| Task objective |
Write out the lines of the material starting with the line that contains "Task: Switch to the Troubleshooting tab" and going on through the end of the material, repeating them exactly. Leave the pictures out of your answer.
* BEGIN Input rows *
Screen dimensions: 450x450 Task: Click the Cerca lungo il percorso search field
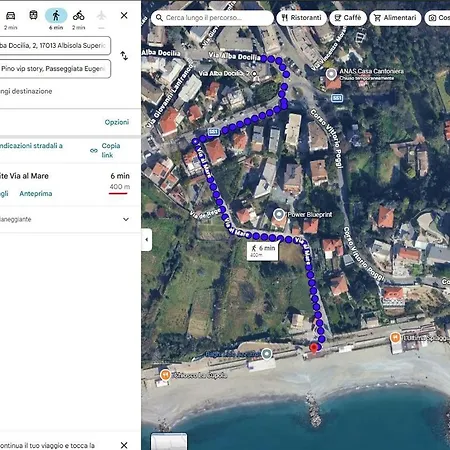(x=212, y=18)
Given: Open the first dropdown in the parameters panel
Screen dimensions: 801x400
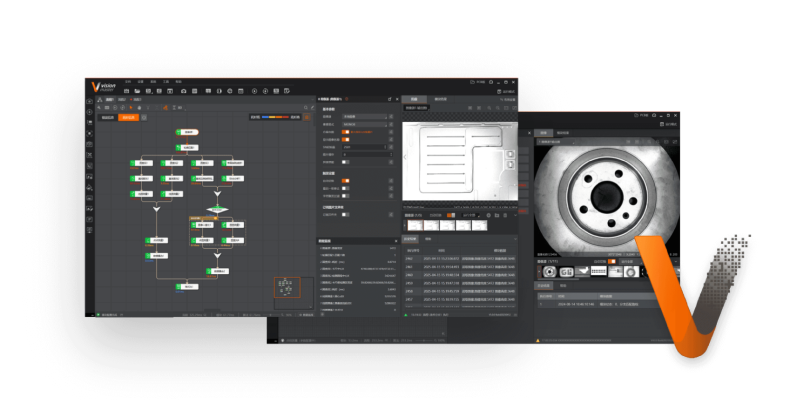Looking at the screenshot, I should pos(364,116).
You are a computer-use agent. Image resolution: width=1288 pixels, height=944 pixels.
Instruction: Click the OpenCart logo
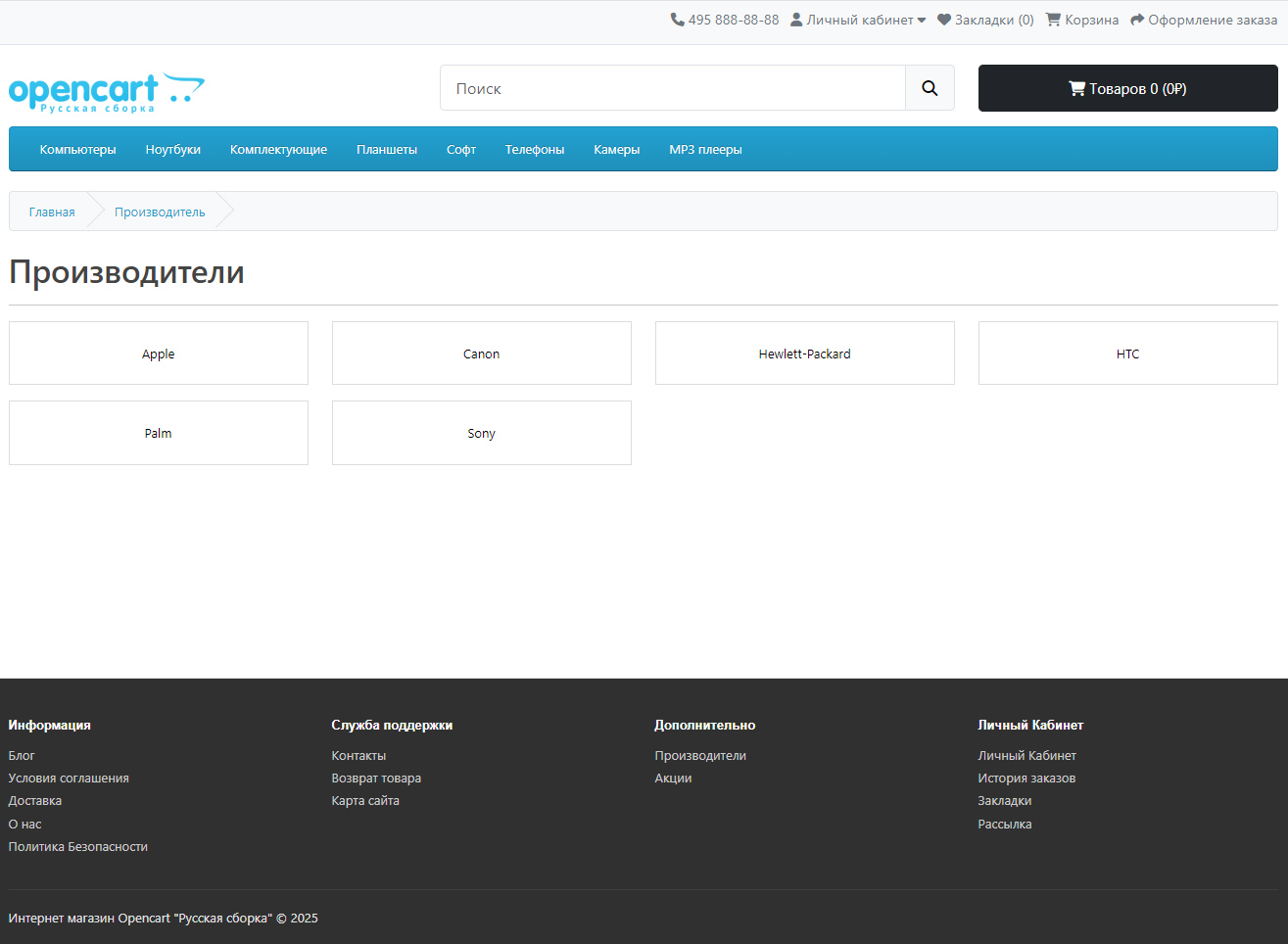pyautogui.click(x=106, y=92)
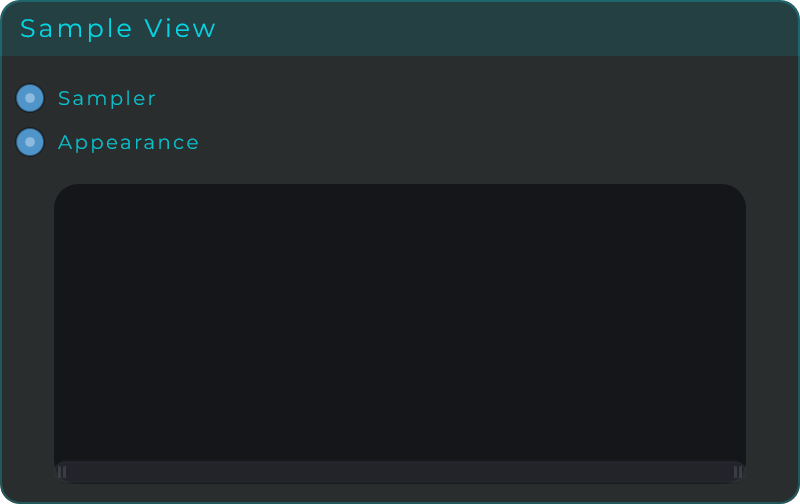Click the node margin left of the preview
This screenshot has height=504, width=800.
click(x=28, y=333)
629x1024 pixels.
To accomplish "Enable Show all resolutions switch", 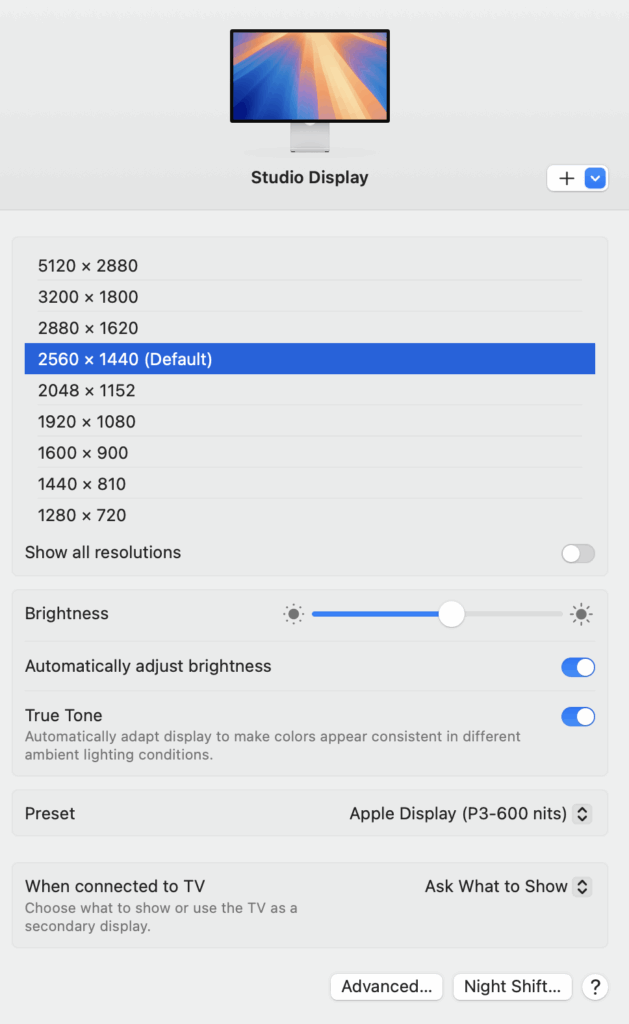I will [578, 553].
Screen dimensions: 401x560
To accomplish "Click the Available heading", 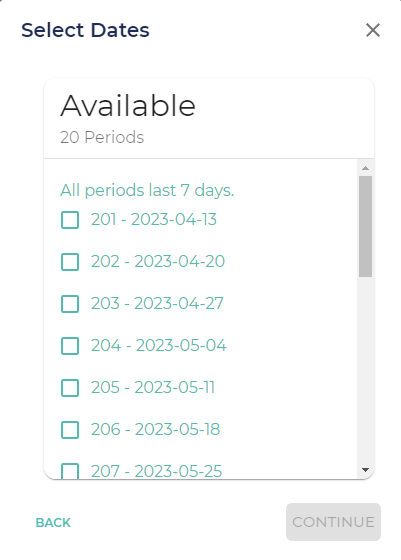I will click(x=128, y=106).
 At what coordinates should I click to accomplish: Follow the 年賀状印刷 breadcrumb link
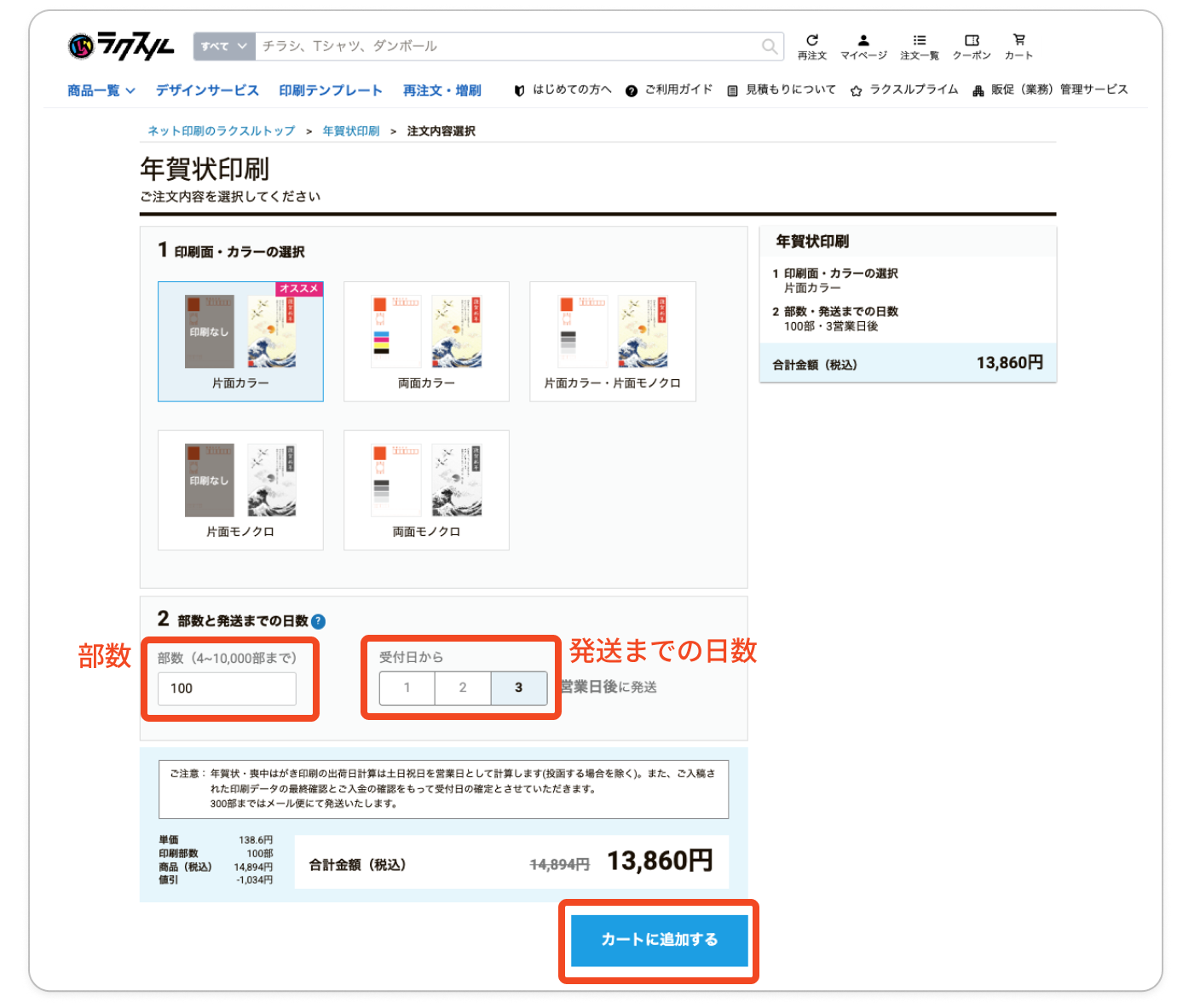[x=351, y=131]
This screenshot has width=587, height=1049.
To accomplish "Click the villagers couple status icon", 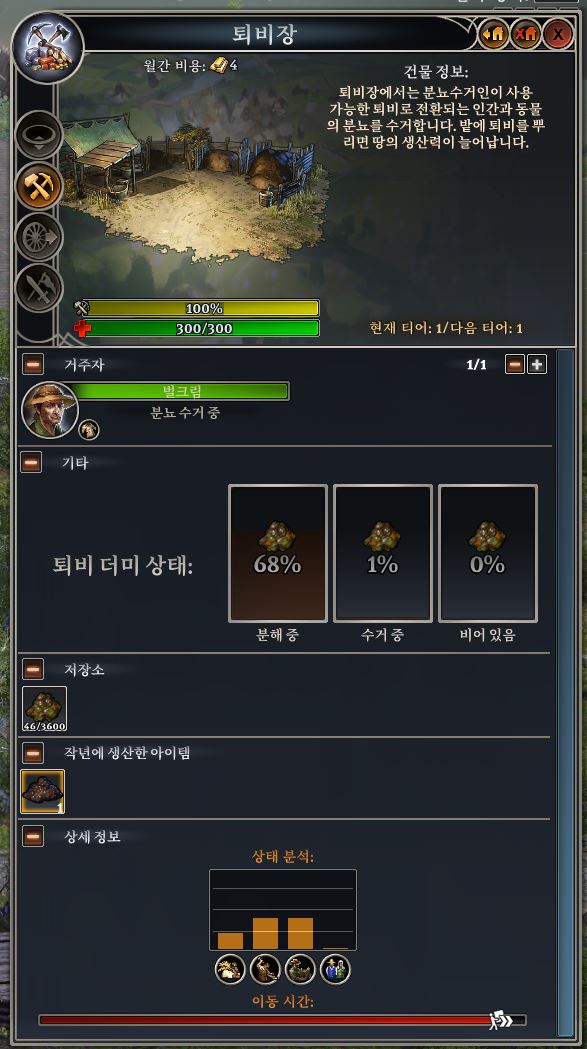I will (335, 969).
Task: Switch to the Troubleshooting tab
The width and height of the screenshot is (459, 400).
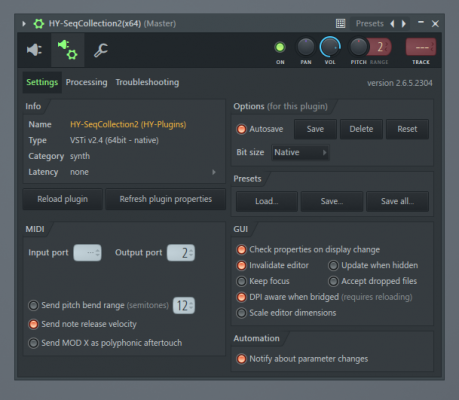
* END Input rows *
| Finished task |
Task: Switch to the Troubleshooting tab
The width and height of the screenshot is (459, 400).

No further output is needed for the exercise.